Verhoeven responded to Catholic criticism at Cannes in May: “I do not understand really how you can be blasphemous about something that happened. You cannot basically change history after the fact. You can talk about that was wrong or not, but you cannot change history. I think the word blasphemy for me in this case is stupid.” Even more mystifying is criticism like this, from the AP’s Mark Kennedy: “The exploitative Benedetta seems to want to poke at religious hypocrisy but it actually reveals the filmmaker's: How does it help his mission exposing a corrupt system to show a horrific torture scene with a stripped-naked nun? There is perhaps an intriguing movie here somewhere—‘Who decides what is God’s will?’ is one lingering question—but to find it you have to slice away all the bawdy and ultra-violent excesses that are clearly intended to push buttons, like a 5-year-old testing her parents’ patience. Yawn.”

For one thing, that “intriguing” movie about who decides God’s will is here. Kennedy also misuses “exploitative”—contradicting himself a paragraph after admitting Verhoeven has “never been subtle” in his approach. Benedetta is a pulpy, sleazy, exploitation-adjacent movie just like Basic Instinct, Showgirls, Elle, Starship Troopers, and RoboCop. As for the depiction of torture, I think it’s important to record our triumphs and failures, and Verhoeven’s depiction of the suffering of these women is far from “exploitative,” even if the film is “bawdy” (my word!). Don’t you think there are enough boring and staid period pieces and nun movies already? Benedetta also isn’t nunsploitation, and like all of Verhoeven’s films, it’ll get its due and recognition from critics like Kennedy who dismissed it a decade earlier.

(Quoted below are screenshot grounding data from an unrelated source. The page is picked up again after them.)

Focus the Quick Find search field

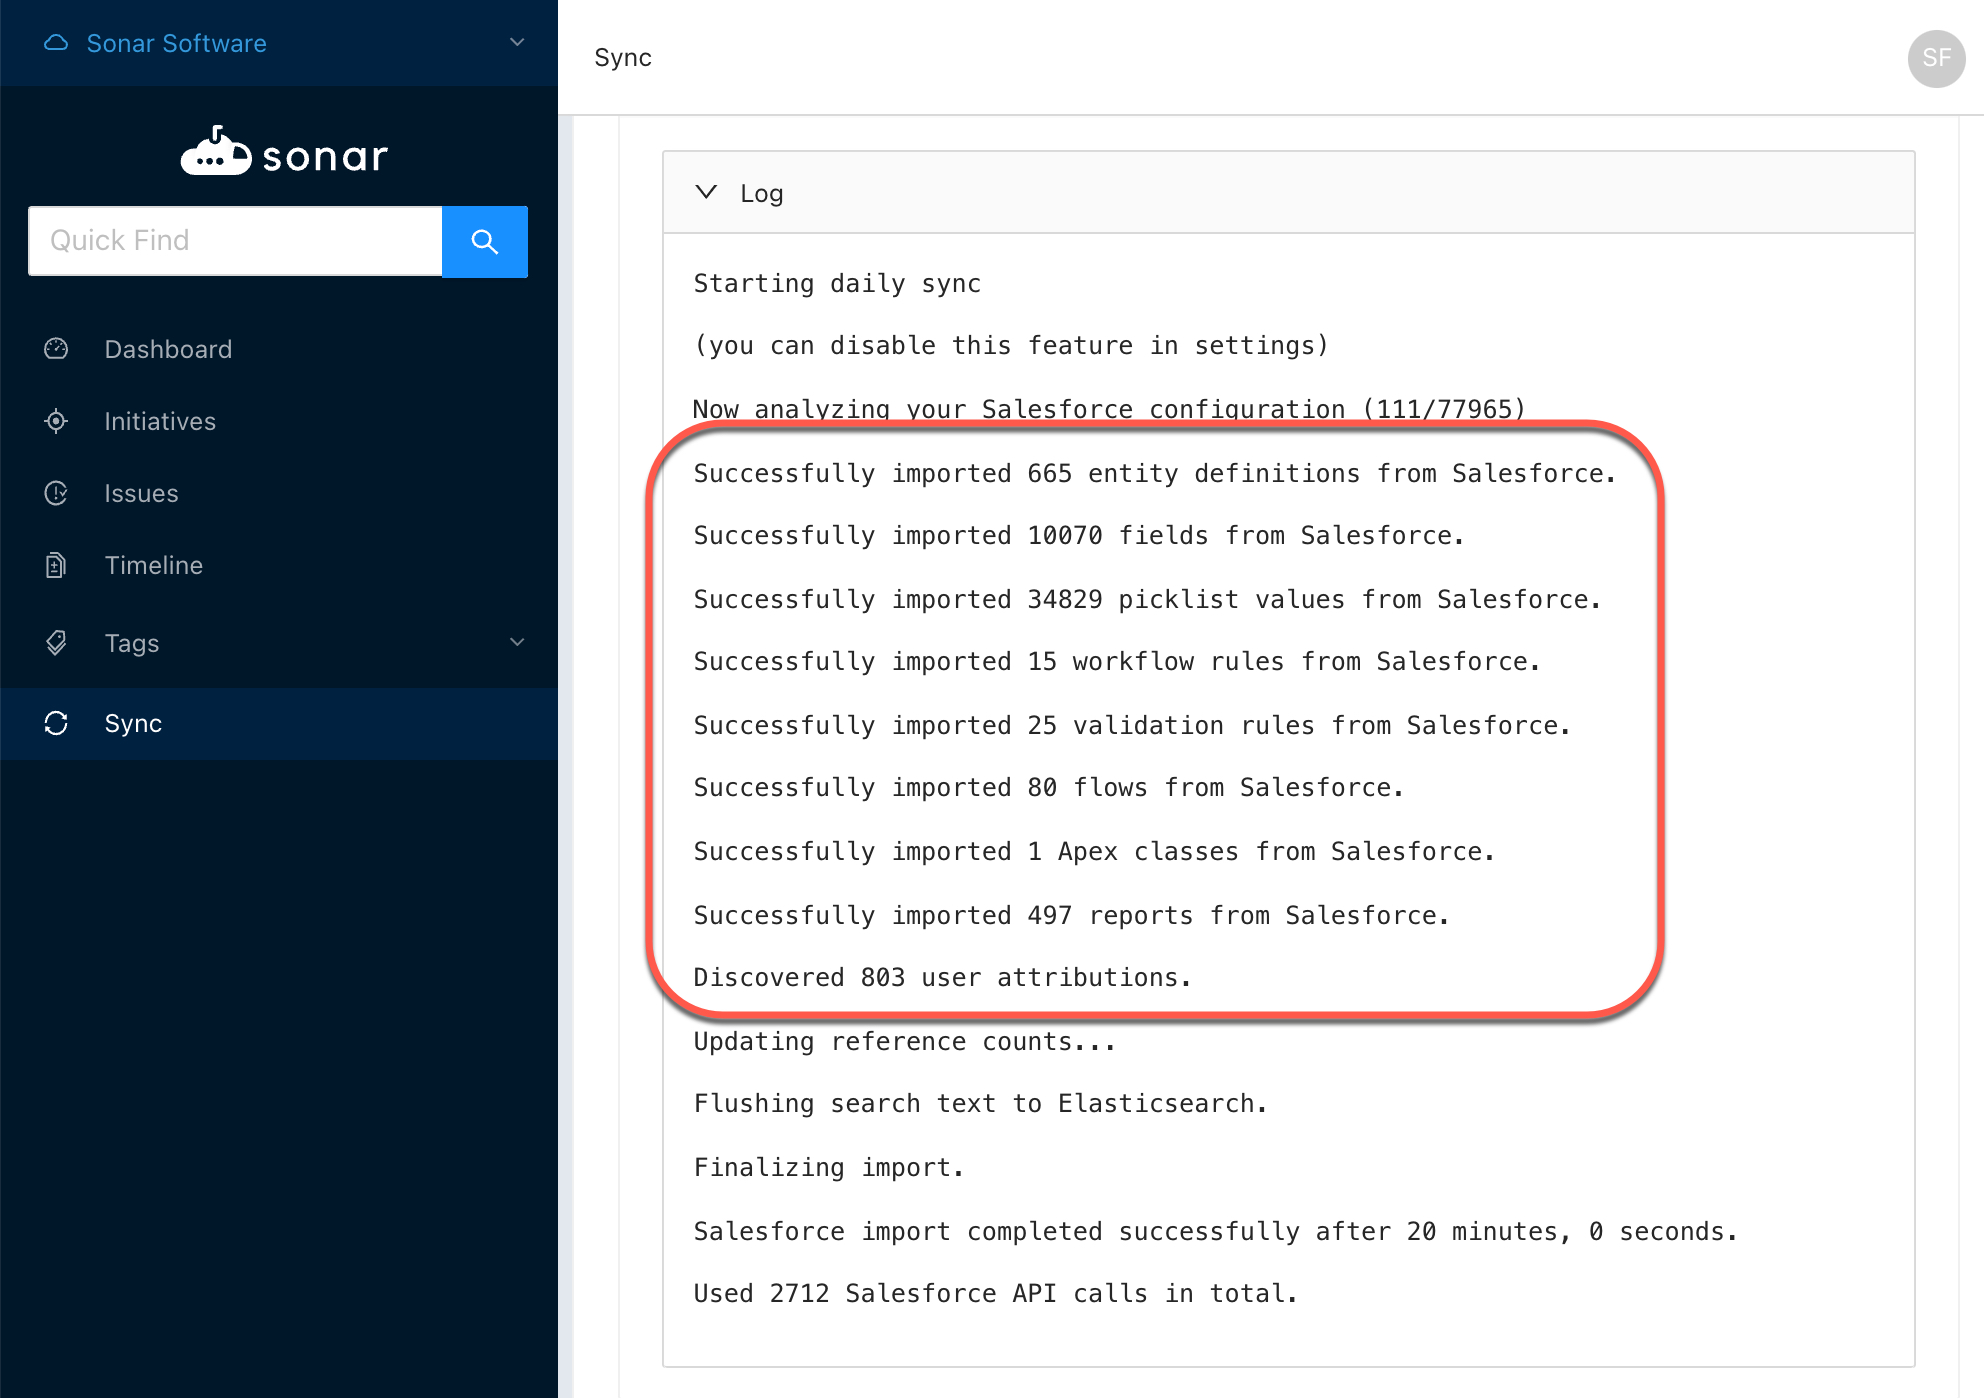(x=236, y=241)
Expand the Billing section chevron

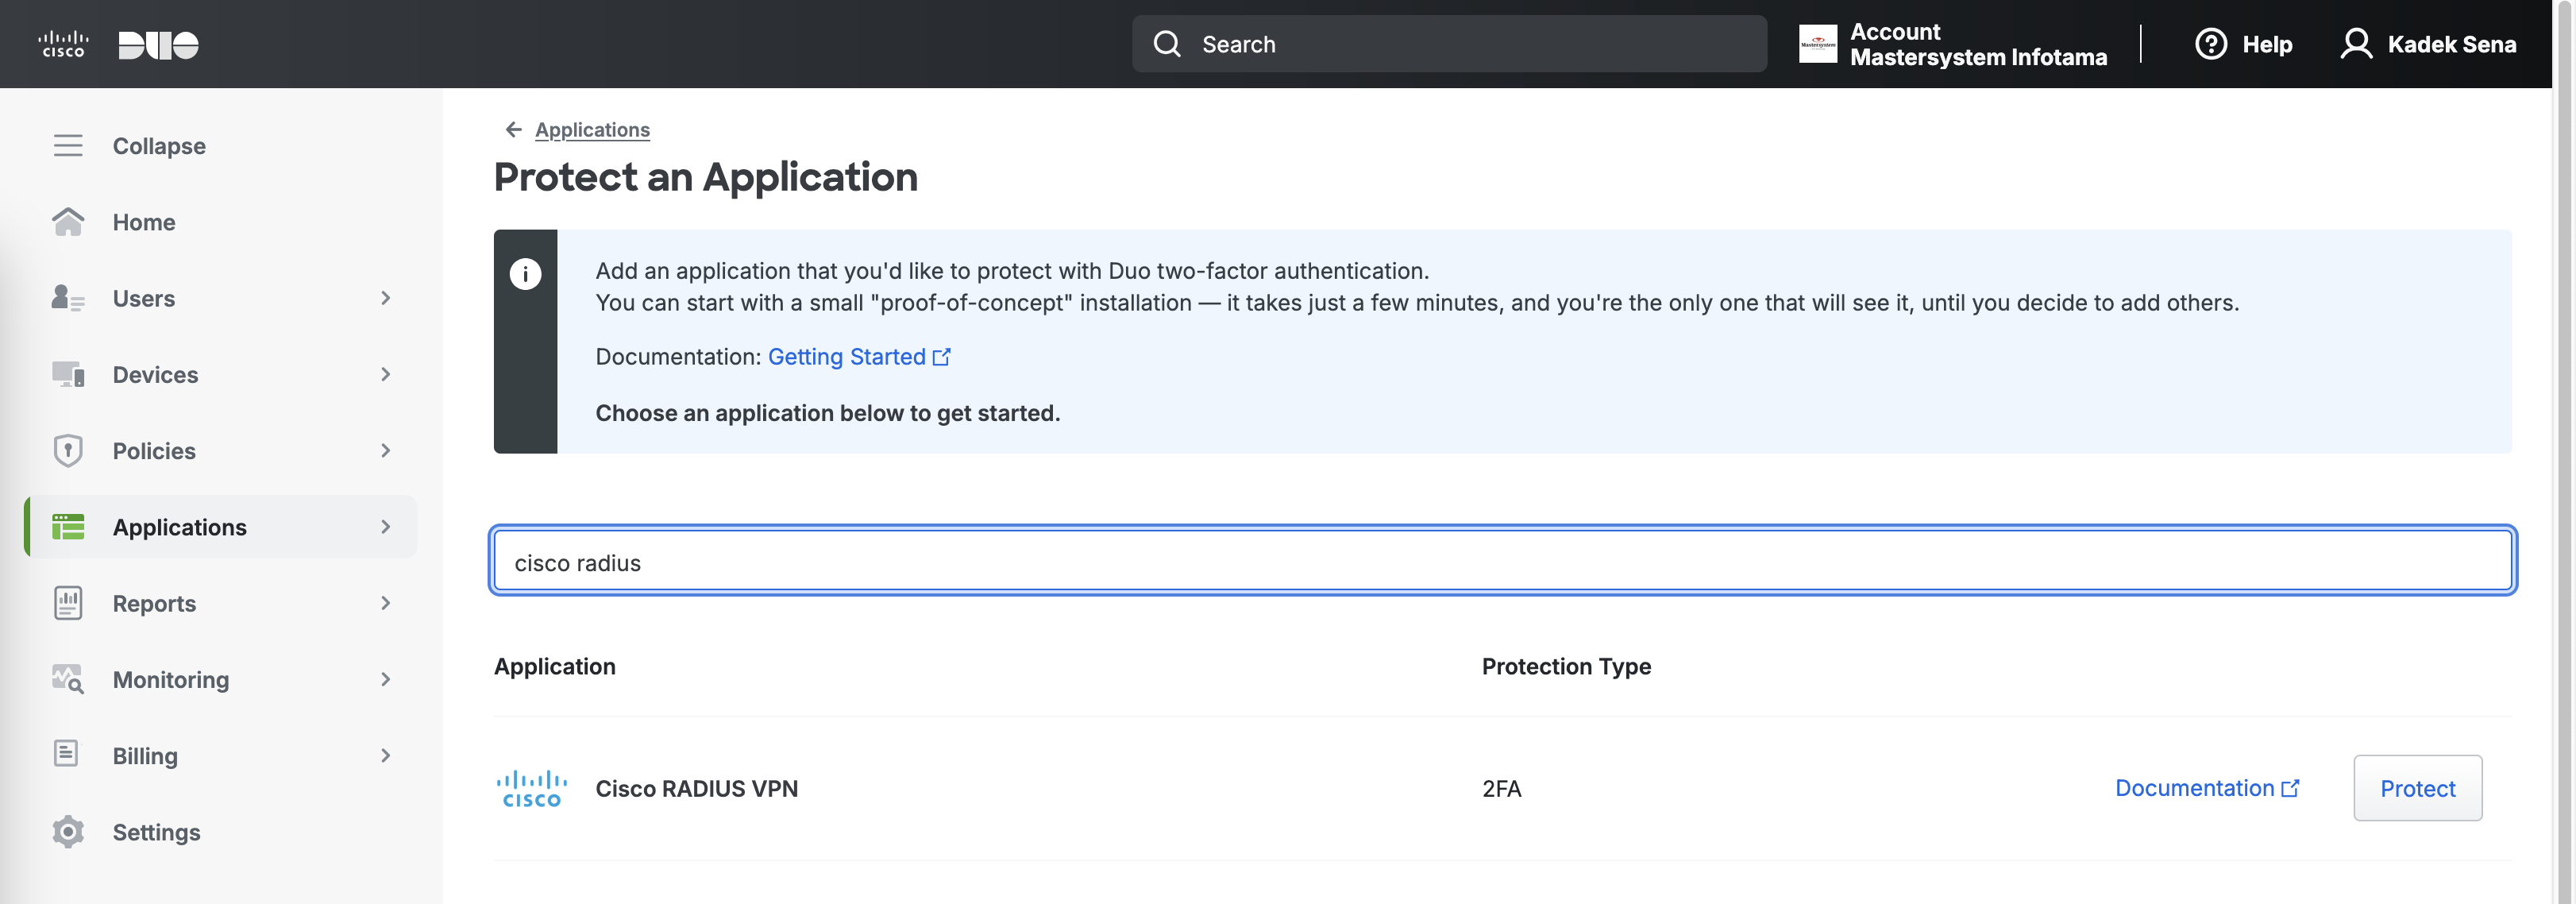(386, 756)
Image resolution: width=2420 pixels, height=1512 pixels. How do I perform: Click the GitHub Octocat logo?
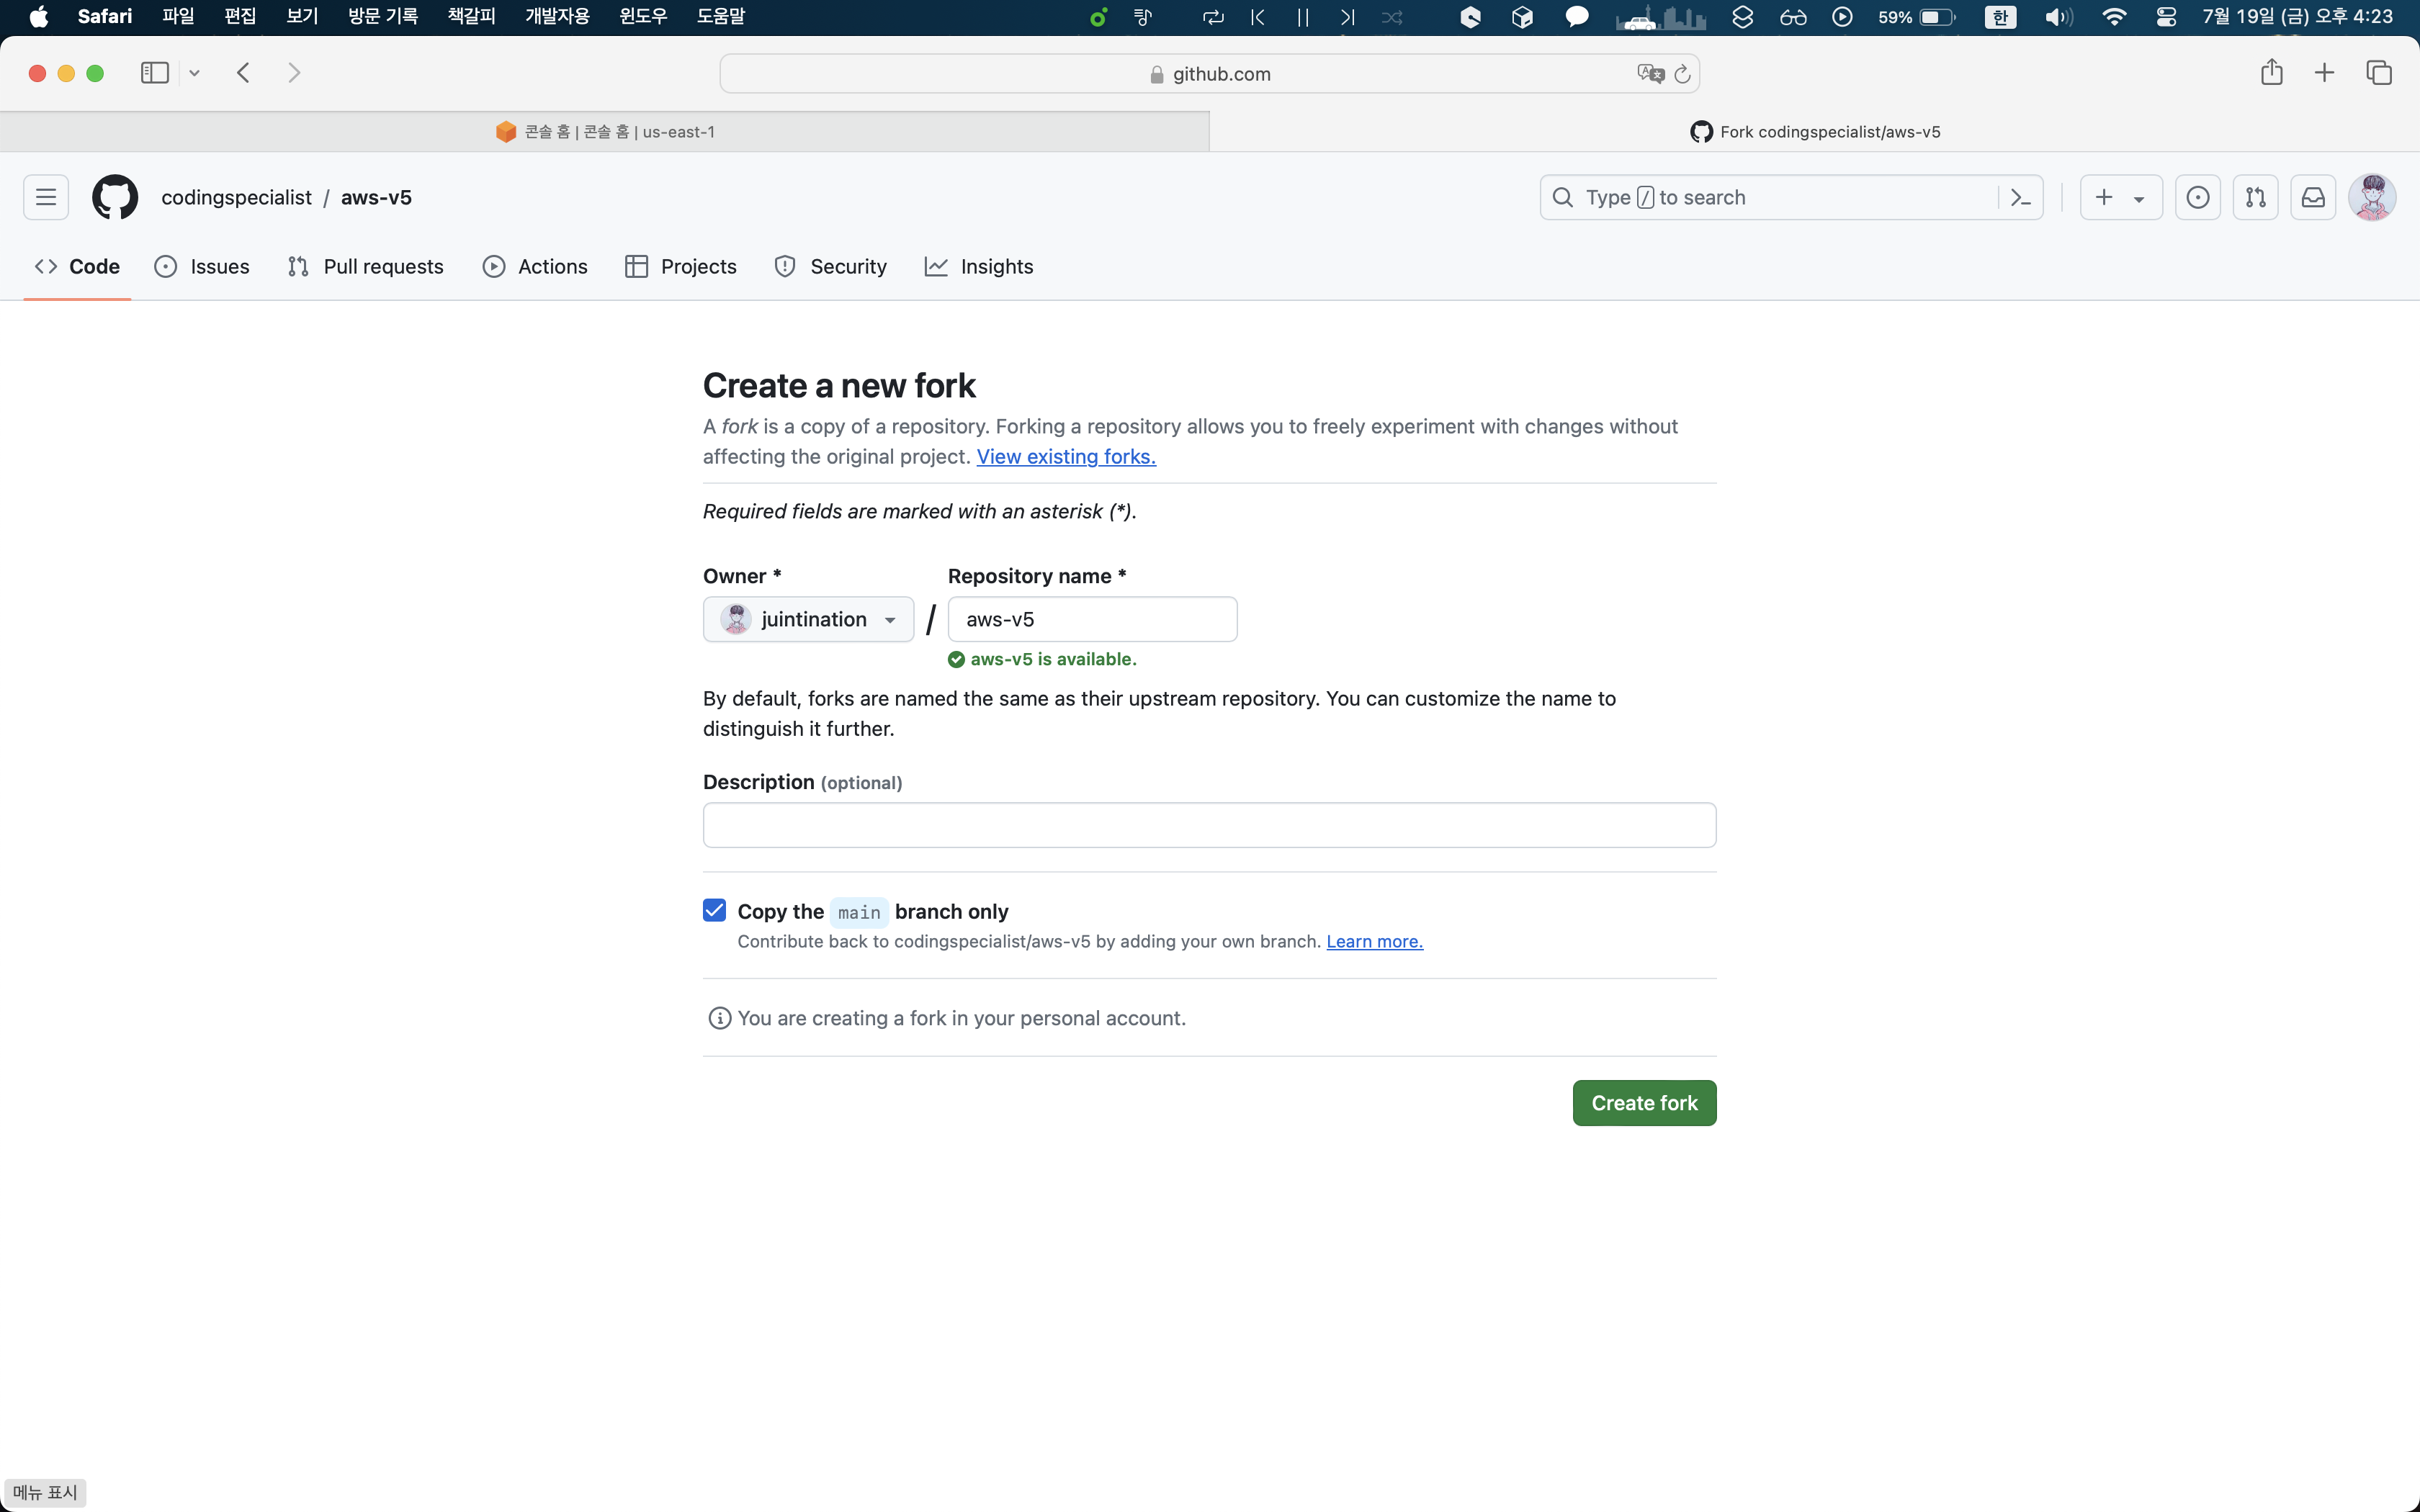pyautogui.click(x=115, y=197)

Kennedy’s dismissive comments comparing Verhoeven to a five-year-old testing the patience of his parents is too stupid to merit further evisceration.

Benedetta is a powerful film, precisely because its violence and sex isn’t excessive. This is how these dull period pieces should be done: with horrendous CGI comets, full frontal, lots of blood, and horrible acts and images. Because that’s reality.